Information provided: Begin
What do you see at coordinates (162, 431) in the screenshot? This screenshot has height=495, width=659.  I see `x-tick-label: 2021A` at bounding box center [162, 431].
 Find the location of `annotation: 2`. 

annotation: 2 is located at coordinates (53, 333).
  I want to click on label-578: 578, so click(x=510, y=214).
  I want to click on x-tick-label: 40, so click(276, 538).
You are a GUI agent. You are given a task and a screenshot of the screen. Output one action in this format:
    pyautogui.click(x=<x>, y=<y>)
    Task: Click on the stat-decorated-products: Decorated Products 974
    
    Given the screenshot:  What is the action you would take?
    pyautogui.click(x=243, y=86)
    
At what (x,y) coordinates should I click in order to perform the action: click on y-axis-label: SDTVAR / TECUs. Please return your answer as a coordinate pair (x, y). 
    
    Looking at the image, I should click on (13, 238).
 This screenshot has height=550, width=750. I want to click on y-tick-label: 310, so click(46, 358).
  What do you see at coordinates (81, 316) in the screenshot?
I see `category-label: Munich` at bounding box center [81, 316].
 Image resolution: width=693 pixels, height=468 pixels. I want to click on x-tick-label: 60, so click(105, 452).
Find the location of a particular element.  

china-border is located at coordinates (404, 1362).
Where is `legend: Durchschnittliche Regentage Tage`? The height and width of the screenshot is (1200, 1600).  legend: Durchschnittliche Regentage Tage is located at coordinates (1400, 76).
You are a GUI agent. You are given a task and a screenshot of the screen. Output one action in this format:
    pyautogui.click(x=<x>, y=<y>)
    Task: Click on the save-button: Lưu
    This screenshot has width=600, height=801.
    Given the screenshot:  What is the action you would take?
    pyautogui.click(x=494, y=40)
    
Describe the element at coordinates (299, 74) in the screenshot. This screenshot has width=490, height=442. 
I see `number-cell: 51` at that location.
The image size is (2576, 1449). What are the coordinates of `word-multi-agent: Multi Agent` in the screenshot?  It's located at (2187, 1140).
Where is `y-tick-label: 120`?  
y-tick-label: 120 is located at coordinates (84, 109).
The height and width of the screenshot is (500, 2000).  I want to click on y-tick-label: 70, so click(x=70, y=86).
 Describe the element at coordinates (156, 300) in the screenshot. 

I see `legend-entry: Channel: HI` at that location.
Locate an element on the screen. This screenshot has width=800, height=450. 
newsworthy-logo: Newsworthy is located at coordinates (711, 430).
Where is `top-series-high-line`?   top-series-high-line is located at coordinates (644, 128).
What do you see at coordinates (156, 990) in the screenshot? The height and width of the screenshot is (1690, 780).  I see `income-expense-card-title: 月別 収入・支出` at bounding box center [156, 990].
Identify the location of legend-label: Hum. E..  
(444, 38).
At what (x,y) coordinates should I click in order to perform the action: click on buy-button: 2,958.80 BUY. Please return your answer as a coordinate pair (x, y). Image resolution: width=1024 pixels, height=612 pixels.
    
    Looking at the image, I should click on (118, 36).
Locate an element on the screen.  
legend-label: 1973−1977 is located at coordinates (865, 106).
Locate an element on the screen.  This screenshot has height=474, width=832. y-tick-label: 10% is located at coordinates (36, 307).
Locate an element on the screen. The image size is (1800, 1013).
Information provided: End
■ **About this exercise**
Render every line of the records above as a Markdown table with the columns "Row" and "Line", numbering each row and skipping blank lines.

■ **Written solution**
| Row | Line |
|---|---|
| 1 | What do you see at coordinates (162, 431) in the screenshot? This screenshot has height=495, width=659.  I see `x-tick-label: 2021A` at bounding box center [162, 431]. |
| 2 |  Find the location of `annotation: 2`.  |
| 3 | annotation: 2 is located at coordinates (53, 333). |
| 4 |   I want to click on label-578: 578, so click(x=510, y=214). |
| 5 |   I want to click on x-tick-label: 40, so click(276, 538). |
| 6 | You are a GUI agent. You are given a task and a screenshot of the screen. Output one action in this format: |
| 7 |     pyautogui.click(x=<x>, y=<y>) |
| 8 |     Task: Click on the stat-decorated-products: Decorated Products 974 |
| 9 |     Given the screenshot:  What is the action you would take? |
| 10 |     pyautogui.click(x=243, y=86) |
| 11 | At what (x,y) coordinates should I click in order to perform the action: click on y-axis-label: SDTVAR / TECUs. Please return your answer as a coordinate pair (x, y).  |
| 12 |     Looking at the image, I should click on (13, 238). |
| 13 |  This screenshot has height=550, width=750. I want to click on y-tick-label: 310, so click(46, 358). |
| 14 |   What do you see at coordinates (81, 316) in the screenshot? |
| 15 | I see `category-label: Munich` at bounding box center [81, 316]. |
| 16 |  Image resolution: width=693 pixels, height=468 pixels. I want to click on x-tick-label: 60, so click(105, 452). |
| 17 | Find the location of a particular element.   |
| 18 | china-border is located at coordinates (404, 1362). |
| 19 | Where is `legend: Durchschnittliche Regentage Tage`? The height and width of the screenshot is (1200, 1600).  legend: Durchschnittliche Regentage Tage is located at coordinates (1400, 76). |
| 20 | You are a GUI agent. You are given a task and a screenshot of the screen. Output one action in this format: |
| 21 |     pyautogui.click(x=<x>, y=<y>) |
| 22 |     Task: Click on the save-button: Lưu |
| 23 |     This screenshot has width=600, height=801. |
| 24 |     Given the screenshot:  What is the action you would take? |
| 25 |     pyautogui.click(x=494, y=40) |
| 26 | Describe the element at coordinates (299, 74) in the screenshot. This screenshot has width=490, height=442.  |
| 27 | I see `number-cell: 51` at that location. |
| 28 | The image size is (2576, 1449). What are the coordinates of `word-multi-agent: Multi Agent` in the screenshot?  It's located at (2187, 1140). |
| 29 | Where is `y-tick-label: 120`?   |
| 30 | y-tick-label: 120 is located at coordinates (84, 109). |
| 31 | The height and width of the screenshot is (500, 2000).  I want to click on y-tick-label: 70, so click(x=70, y=86). |
| 32 |  Describe the element at coordinates (156, 300) in the screenshot.  |
| 33 | I see `legend-entry: Channel: HI` at that location. |
| 34 | Locate an element on the screen. This screenshot has width=800, height=450.  |
| 35 | newsworthy-logo: Newsworthy is located at coordinates (711, 430). |
| 36 | Where is `top-series-high-line`?   top-series-high-line is located at coordinates (644, 128). |
| 37 | What do you see at coordinates (156, 990) in the screenshot? The height and width of the screenshot is (1690, 780).  I see `income-expense-card-title: 月別 収入・支出` at bounding box center [156, 990]. |
| 38 | Identify the location of legend-label: Hum. E..   |
| 39 | (444, 38). |
| 40 | At what (x,y) coordinates should I click in order to perform the action: click on buy-button: 2,958.80 BUY. Please return your answer as a coordinate pair (x, y). Image resolution: width=1024 pixels, height=612 pixels. |
| 41 |     Looking at the image, I should click on (118, 36). |
| 42 | Locate an element on the screen.   |
| 43 | legend-label: 1973−1977 is located at coordinates (865, 106). |
| 44 | Locate an element on the screen.  This screenshot has height=474, width=832. y-tick-label: 10% is located at coordinates (36, 307). |
| 45 | Locate an element on the screen. The image size is (1800, 1013). |